__SOURCE EXTRACT__:
[start]
Following the hearing, Feinstein said Democrats had succeeded in their goal of highlighting Barrett’s threat to the Affordable Care Act and abortion rights.
“The Senate is structured so the majority had absolute control over this process,” Feinstein added. “When Republicans signaled they’d move ahead in the face of all objections, the only thing we could do was show this nominee would radically alter the court, and we accomplished that.”
With Trump’s reelection campaign reeling and the GOP’s Senate majority at risk, McConnell is eager to make any Democratic threats on the court a front-and-center campaign issue. On Thursday, he said it will be a “huge issue” in the election.
“It’s been nine [justices] since 1869. The fact that Joe Biden will not answer the question until after the election tells you that they do intend to pack the Supreme Court,” McConnell told reporters in Louisville on Thursday. “Believe me, they’ll do it if they can. If I’m the majority leader, it will not come up.”
Graham suggested that given the low-key nature of Barrett’s hearing, the committee might be able to shed its partisan firefights over the court going forward.
“I generally like Sen. Whitehouse. I thought I made it pretty clear I thought Justice Kavanaugh changed every rule, every norm,” said Graham, who angrily denounced Democrats during Brett Kavanaugh’s 2018 hearing, in which he was accused of sexual assault. “Here’s the good news. The ways [Democrats] conducted themselves was respectful and challenging. Once we have the election, we’ll have a fresh start.”
[end]
__DATASET EXCERPT__:
[start]
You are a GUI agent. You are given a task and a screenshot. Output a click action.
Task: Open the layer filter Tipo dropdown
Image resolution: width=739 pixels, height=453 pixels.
[end]
__EXERCISE SET__:
**A.** Reproduce the passage of the Barrett hearing excerpt between "With Trump’s reelection" and "in the election.", inclusive.
**B.** According to the Barrett hearing excerpt, in what city was McConnell speaking to reporters on Thursday?
The data has no connection to the excerpt on the Barrett hearing.

__ANSWERS FOR THIS EXERCISE__:
**A.**
With Trump’s reelection campaign reeling and the GOP’s Senate majority at risk, McConnell is eager to make any Democratic threats on the court a front-and-center campaign issue. On Thursday, he said it will be a “huge issue” in the election.

**B.** Louisville